--- Work instructions ---
Within the entries below, the lines from the one with "The height and width of the screenshot is (143, 240)." through the one with "Click the site" are to be set down exactly, both ends kept.

[Items from a dataset]

____

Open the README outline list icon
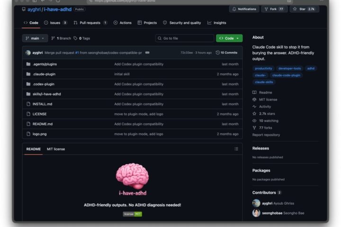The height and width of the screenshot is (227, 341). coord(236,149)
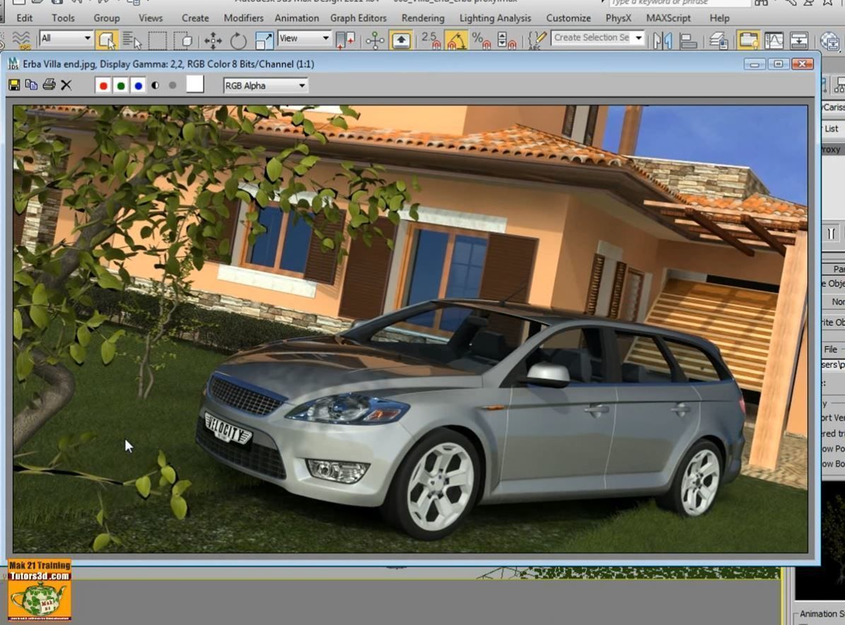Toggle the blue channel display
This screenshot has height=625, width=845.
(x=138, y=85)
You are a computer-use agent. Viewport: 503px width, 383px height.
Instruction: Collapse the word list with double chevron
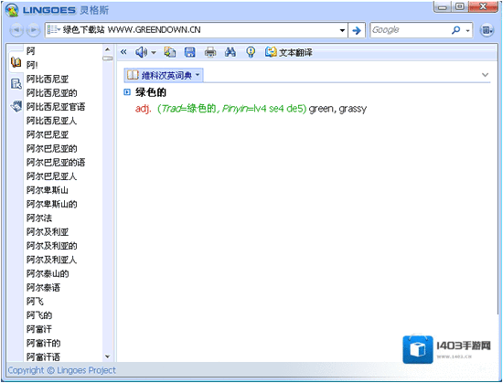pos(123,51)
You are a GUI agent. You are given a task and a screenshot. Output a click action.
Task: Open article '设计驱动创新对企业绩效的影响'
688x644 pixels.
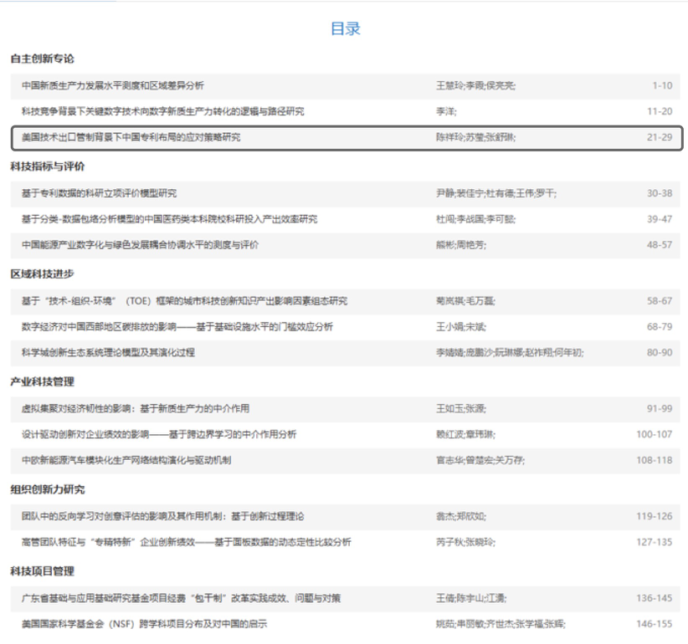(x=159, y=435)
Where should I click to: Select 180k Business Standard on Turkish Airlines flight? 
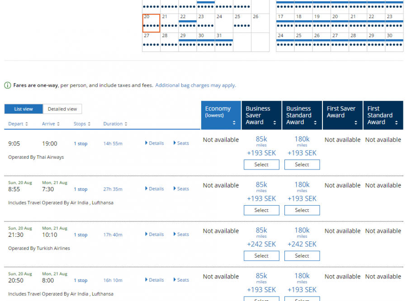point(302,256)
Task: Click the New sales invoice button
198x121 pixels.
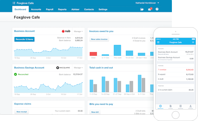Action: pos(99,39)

____

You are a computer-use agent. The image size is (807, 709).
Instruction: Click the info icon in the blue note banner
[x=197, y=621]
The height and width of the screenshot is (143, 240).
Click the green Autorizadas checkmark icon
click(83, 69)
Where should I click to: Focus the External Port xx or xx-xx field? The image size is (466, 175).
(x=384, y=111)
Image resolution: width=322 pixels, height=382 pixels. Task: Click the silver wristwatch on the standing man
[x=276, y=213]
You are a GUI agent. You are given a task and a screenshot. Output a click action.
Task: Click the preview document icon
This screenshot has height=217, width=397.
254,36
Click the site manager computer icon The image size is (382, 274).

____

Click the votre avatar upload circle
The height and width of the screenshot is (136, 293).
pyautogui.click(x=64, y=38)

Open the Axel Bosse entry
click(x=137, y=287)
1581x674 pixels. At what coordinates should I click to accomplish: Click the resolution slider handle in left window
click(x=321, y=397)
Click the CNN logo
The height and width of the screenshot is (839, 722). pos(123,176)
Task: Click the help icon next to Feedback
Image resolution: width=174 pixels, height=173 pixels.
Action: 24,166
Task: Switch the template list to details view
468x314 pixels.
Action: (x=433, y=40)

____

--- Exercise output ---
The height and width of the screenshot is (143, 240).
Click the green Autorizadas checkmark icon
click(83, 69)
Where should I click to: Focus the External Port xx or xx-xx field? The image size is (466, 175).
(x=384, y=111)
Image resolution: width=322 pixels, height=382 pixels. Task: Click the silver wristwatch on the standing man
[x=276, y=213]
You are a GUI agent. You are given a task and a screenshot. Output a click action.
Task: Click the preview document icon
This screenshot has height=217, width=397.
254,36
Click the site manager computer icon The image size is (382, 274).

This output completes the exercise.